Penetapan ini dilakukan melalui Keputusan Gubernur Jatim Nomor 100.3.3.1/934/013/2025 pada 23 Desember 2025.
Dengan adanya penetapan UMP, kini giliran kabupaten/kota menyusun usulan Upah Minimum Kabupaten/Kota (UMK) 2026.
Di Madura, empat kabupaten sudah mulai menyampaikan hasil musyawarah dewan pengupahan.
Sampang
UMK Sampang 2026 diusulkan naik sekitar 3,27 persen menjadi Rp2.414.723. Sebelumnya, UMK Sampang 2025 tercatat sebesar Rp2.335.661.
Usulan ini merupakan hasil musyawarah dewan pengupahan setempat.
Bangkalan
Dewan Pengupahan Bangkalan menyepakati usulan UMK 2026 sebesar Rp2.495.418, naik Rp97.868 dibanding UMK 2025.
Perhitungan dilakukan dengan formula penyesuaian inflasi dan pertumbuhan ekonomi menggunakan koefisien alfa 0,8 sesuai ketetapan pemerintah.
Pamekasan
UMK Pamekasan 2026 diusulkan naik 5,3 persen dibanding tahun sebelumnya. Angkanya mencapai Rp2.506.330, atau naik Rp126.716 dari UMK 2025.

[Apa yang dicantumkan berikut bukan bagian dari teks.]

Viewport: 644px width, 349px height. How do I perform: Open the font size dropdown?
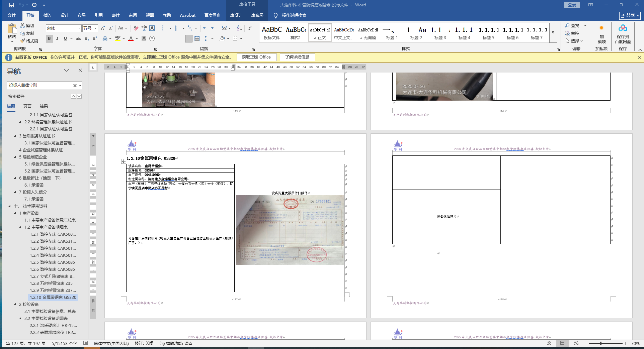tap(95, 28)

Usulan ini berdasarkan hasil sidang dewan pengupahan kabupaten.
Sumenep
Untuk Sumenep, nominal UMK 2026 belum diumumkan. Namun, sebagai perbandingan, UMK 2025 di kabupaten ini sebesar Rp2.406.000.
Penetapan UMK 2026 akan menjadi acuan bagi pekerja dan pengusaha di masing-masing daerah setelah UMP Jatim 2026 ditetapkan oleh gubernur.